Assignment: Count up the lines below in which the string "click" appears. The reply should be that number alone.

=== Input material ===

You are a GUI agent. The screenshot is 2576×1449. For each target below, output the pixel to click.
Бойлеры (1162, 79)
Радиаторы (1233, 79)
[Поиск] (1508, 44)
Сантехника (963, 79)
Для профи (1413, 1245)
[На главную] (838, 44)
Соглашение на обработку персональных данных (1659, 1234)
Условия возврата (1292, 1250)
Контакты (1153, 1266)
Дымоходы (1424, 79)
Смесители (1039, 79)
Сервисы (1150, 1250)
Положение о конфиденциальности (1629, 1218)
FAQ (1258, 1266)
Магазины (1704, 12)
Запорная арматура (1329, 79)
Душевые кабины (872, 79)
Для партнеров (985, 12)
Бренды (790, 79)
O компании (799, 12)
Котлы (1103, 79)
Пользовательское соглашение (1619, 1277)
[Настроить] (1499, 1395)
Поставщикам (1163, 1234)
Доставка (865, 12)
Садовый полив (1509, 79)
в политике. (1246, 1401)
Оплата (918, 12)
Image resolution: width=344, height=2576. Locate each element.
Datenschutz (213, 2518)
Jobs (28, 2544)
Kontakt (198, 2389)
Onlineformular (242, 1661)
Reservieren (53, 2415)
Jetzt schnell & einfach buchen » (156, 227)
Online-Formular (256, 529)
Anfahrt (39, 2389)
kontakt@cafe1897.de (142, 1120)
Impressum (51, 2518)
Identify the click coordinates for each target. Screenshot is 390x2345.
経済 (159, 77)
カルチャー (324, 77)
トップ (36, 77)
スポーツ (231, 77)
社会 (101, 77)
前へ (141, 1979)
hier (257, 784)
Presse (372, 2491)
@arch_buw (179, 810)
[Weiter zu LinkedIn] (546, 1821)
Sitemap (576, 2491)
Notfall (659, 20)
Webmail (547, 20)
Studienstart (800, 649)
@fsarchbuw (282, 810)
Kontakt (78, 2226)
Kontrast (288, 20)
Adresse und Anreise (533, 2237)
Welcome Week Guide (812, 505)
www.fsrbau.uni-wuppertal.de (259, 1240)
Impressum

===

Problem solution: 2